Henry: And talking about those thoughts you know. That challenge of bringing things together if we talked about time and keeping to it and the distractions and you talked about your ADHD. You said, “I wouldn’t change it for the world. It’s made me realize things about my behaviour, take my lateness, I don’t like being late. I don’t sit there going I don’t need to go yet.What happens is I go, we have to leave and let’s get my phone or hang on let me set an email, start typing one, that’s another it’s the deal, oh my God, I need my duffel coat, go to upstairs then I come down, whole lot of things. I can’t remember what I went up for. I found a watch that I lost a year ago and that’s how it happens. Now, you’re also the person who can bring
together a collection of ingredients all prepared and cooked individually and brought together perfectly timed and perfectly cooked to one singular moment of gastronomic perfection on the plate. To do that perfection again and again and again but also be the person who gets lost looking for his duffle coat. How do you explain being both of those people and how does it feel being both of those people?
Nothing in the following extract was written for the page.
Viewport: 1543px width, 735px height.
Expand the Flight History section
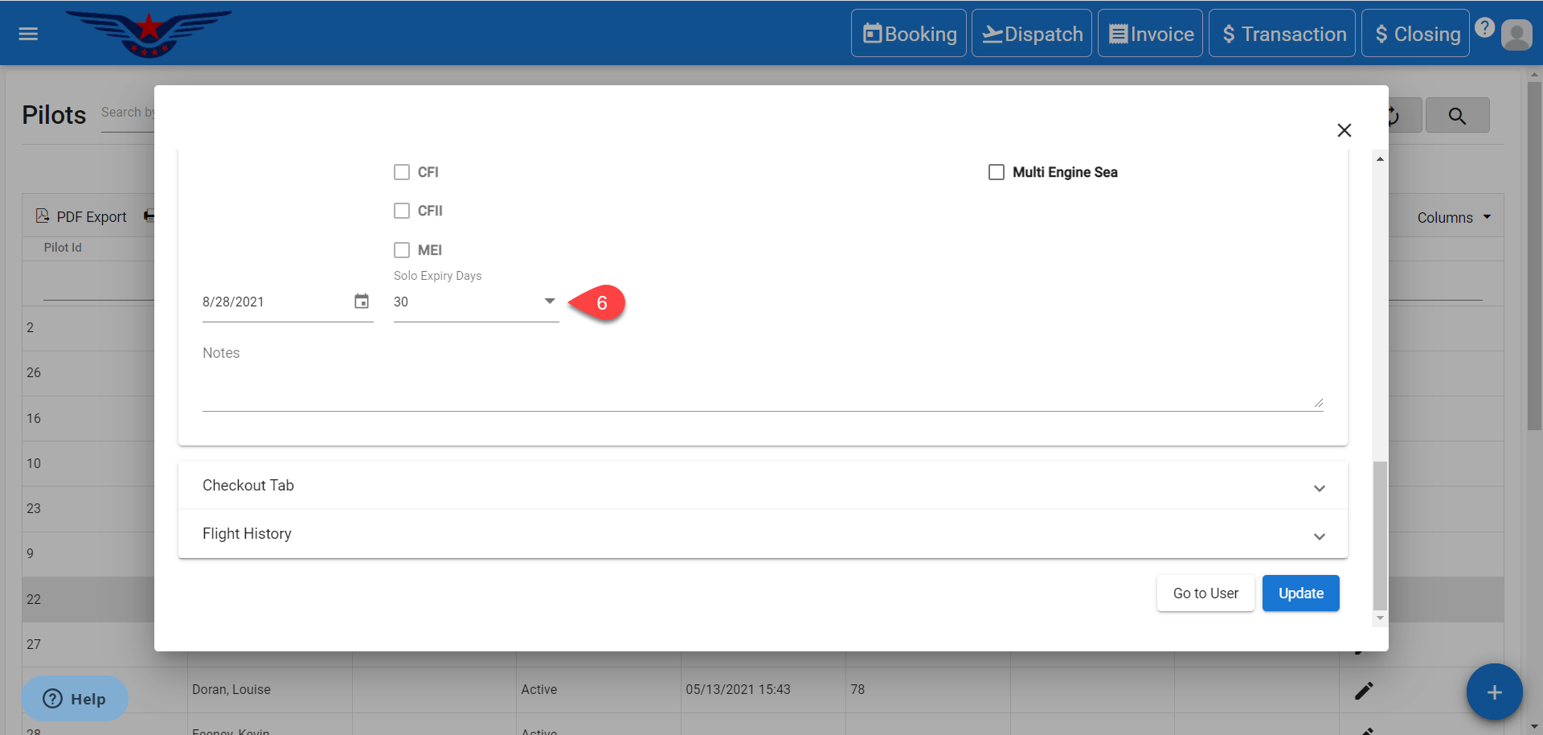[762, 534]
Heston: I don’t know. When I want to do it and I’m in flow then down to the milliseconds, I can tell how much time. Then there’s other moments when I try and do it and I feel guilty and Idon’t want to do it. So, I can flip from one to the other but it when I try and force into the other thing then it becomes more frustrating.
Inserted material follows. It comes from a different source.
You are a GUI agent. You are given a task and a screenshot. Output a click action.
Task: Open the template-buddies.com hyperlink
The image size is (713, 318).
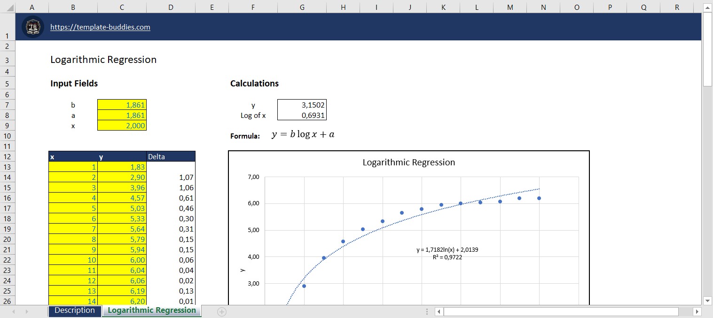[x=100, y=27]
Henry: When you talk about those times those being those two different people, it looks like it looks to me is it like when you’re cooking you are in flow, you are in hyper-focus and that is you using your ADHD to be extraordinary and the getting the duffel coat is that when you’re not in flow, it’s the other side of ADHD?
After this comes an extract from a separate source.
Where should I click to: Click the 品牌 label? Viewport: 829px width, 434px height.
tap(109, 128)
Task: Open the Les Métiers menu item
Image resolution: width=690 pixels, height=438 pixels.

Heston: Yes, and what I do is I put objects in places where the object was like a to-do list. So I’ll move it into another place and I’ll put it there and Melanie will know. So she won’t move it because I try to put it there for a reason and if she thinks it might move, she’ll ask me, she says shall I put this over here, great,. That makes absolute sense to me. And in the kitchen, it’s like my limbs are like an octopus. Things move out my body and drawers open and shut. But if something’s out of place it’s like throwing a twig in a bicycle wheel and then the same incredible flow goes into total and utter chaos. Being able to laugh at oneself in toe curling ways. That laughter is absolutely magical and I’ve done enough things in my life that I think it would be a criminal offence not to take the piss out of me. To recall memories that I’ve forgotten about that my toes curl, oh I cannot believe. And I thought it was so normal at the time. Laughter is possibly in terms of words and emotions and triggers on the vagus nerve and stuff. Genuine laughter . Everything else stops and being able to laugh at yourself instead of burying stuff,. You laugh at it, take something that you might be negative and take the piss out of it, laugh at it then it becomes something completely. You then turn something into something precious and that could be, you know, where people think oh, I just this is, you know, I’ve got to live with this, isn’t my life miserable, if you laugh at it and you can share it with other people that also understand a bit as opposed to the, oh I’m so sad about that. I’m so.. laugh at it and share those experiences. That I think is really, really precious over the most important.

Henry: And we’ve had some of those moments today but the one that I had laughter stopping everything was when you said tidying it up is other people hiding things. I nearly fell off my chair.

Heston: Yes, from their perspective, they’re tidying up and they’re actually creating misery. They’re creating a whole planet of frustration and chaos and then after that they go why are you late, we really need to leave now. Well, I’m trying to find this.

Henry: You’d be wonderful to overstay and be the name for the thing you’ve got to go to. This has been incredible and important and really, thank you.